As some commentators note, it could be a hoax, it could be an excessively loyal Bush fan, or it could be the work one of those Republican front groups we're just beginning to figure out have reciprocal ties that run forward and backward to the RNC and to various Bush contributors.
The question remains, where is that not very pesky MSM with it's relentless liberal bias we hear about endlessly? Yes, it's accepted by most Washington reporters with big enough names to appear on cable news that Bush's town hall meetings are stage-managed to within an inch of being Kabuki theatre, but where are the obvious questions that arise from that set of facts?
Who is paying for these elaborate appearances which criss-cross the nation? If it's the taxpayers, how is it right that Bush & co get to decide who gets in, who gets to ask questions? What kind of strong leader, as the President and his party like to portray him, is afraid of appearing before groups of American citizens unless said citizens have been pre-screened to insure that only those who can demonstrate abject personal loyalty to the President will be present.
Why is so little being made of the fact that this President is using campaign tactics to convince the American people he's right about a huge policy decision, rather than communicating his vision of what needs to be done through more democratic means, i.e., talking to the press, talking to the congress, and talking to all of the American people? Remember, in the first months of the Clinton administration, when Clinton continued town meetings on behalf of his own policies, meetings that were much less stage-managed than this President's, the cry went up from Republicans that Clinton was in campaign mode, which must mean that he wasn't in a governing mode, and that was BAAAAAD. In mere seconds it seemed, the SCLM picked up the charge and ran with it, until Clinton stopped having town meetings.
And what about using government agencies as if they are partisan vehicles whose responsibility it is to serve as propaganda tools for the President? It's one thing to have members of his cabinet hawk private accounts for SS, or insist that there is a looming financial crises, it's quite another when members of the SS administration start becoming mouthpieces for the President. And don't get me started on Alan Greenspan.
It's truly stunning how deeply into the tank that SCLM is for this President. And that's part of the program. To keep us so stunned by what Bush's propagandists like to call his "boldness," but which, in the neighborhood I grew up would have been called "crust," that we can't think straight, and when we finally do, to make it difficult for us to call what's happening to the attention of our fellow citizens because what we're saying sounds so off the wall. It wouldn't sound that way if more of the SCLM would start doing their job.

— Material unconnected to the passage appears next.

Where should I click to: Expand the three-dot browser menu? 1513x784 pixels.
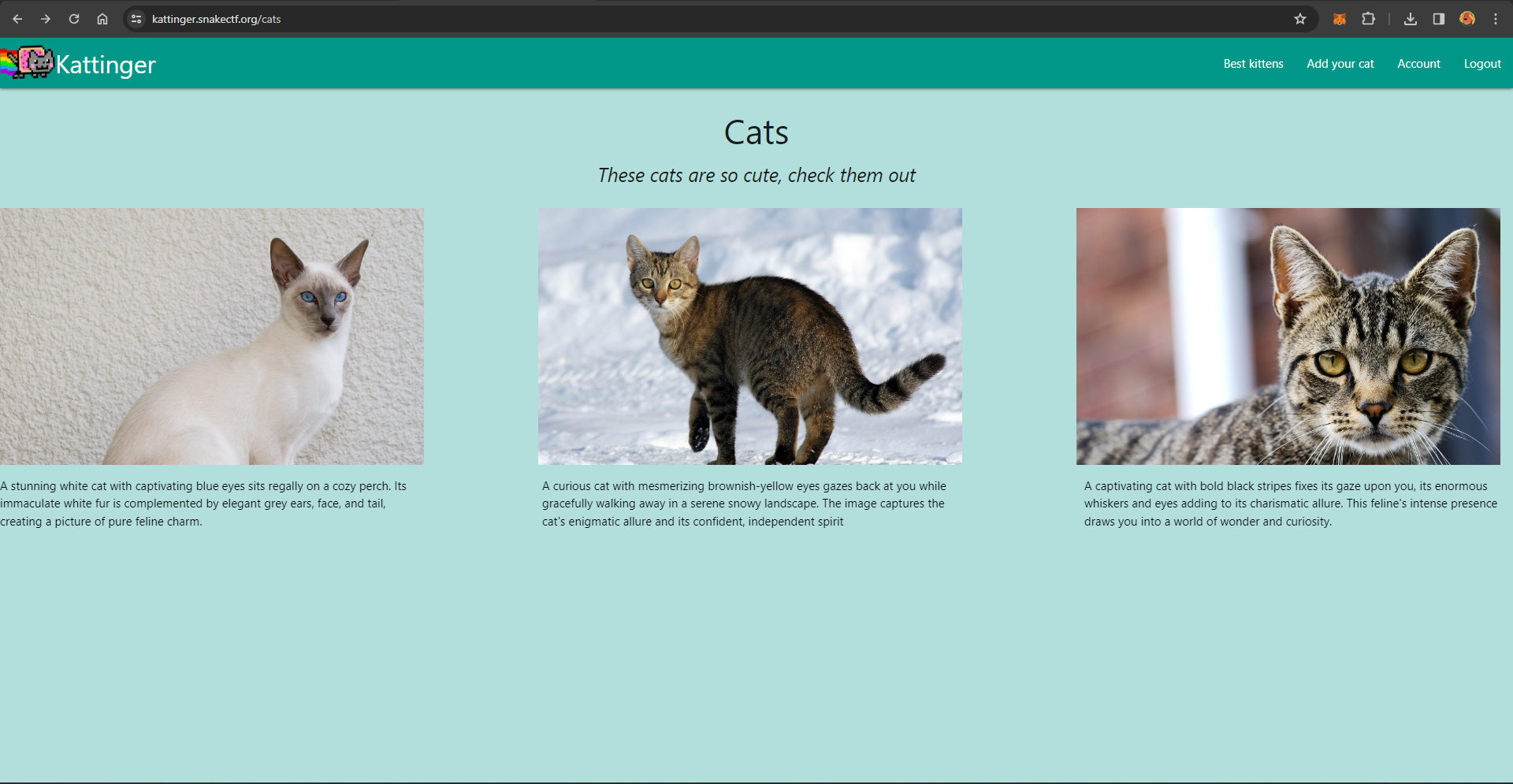(x=1496, y=19)
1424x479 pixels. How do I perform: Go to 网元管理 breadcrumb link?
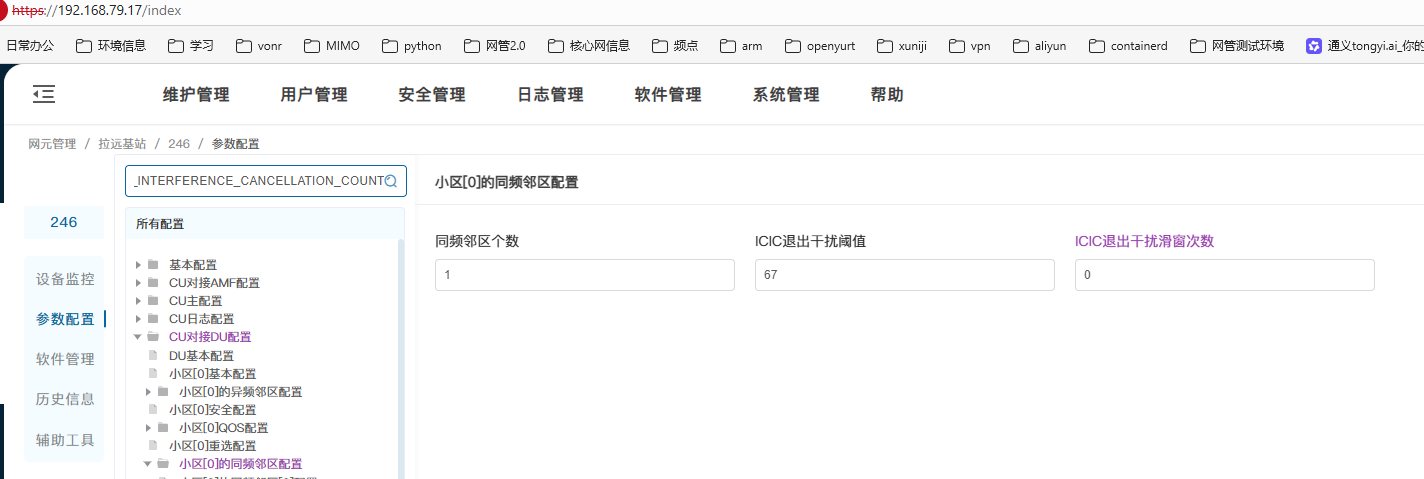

But until that happens, we need all the pesky flies we can get. And that doesn't just mean bloggers who are already journalists. There's a place for citizen journalists, citizens who are willing and able to document what's going on locally that fits a larger national pattern. This is a subject that we at Corrente will be returning to when we've completed our renovation of the mightily Corrente building.
So bravo PeskyFly, and heartfelt thanks as well; I'll be following your blog to see what happens in this instance, and what's happening generally in your neck of the American woods.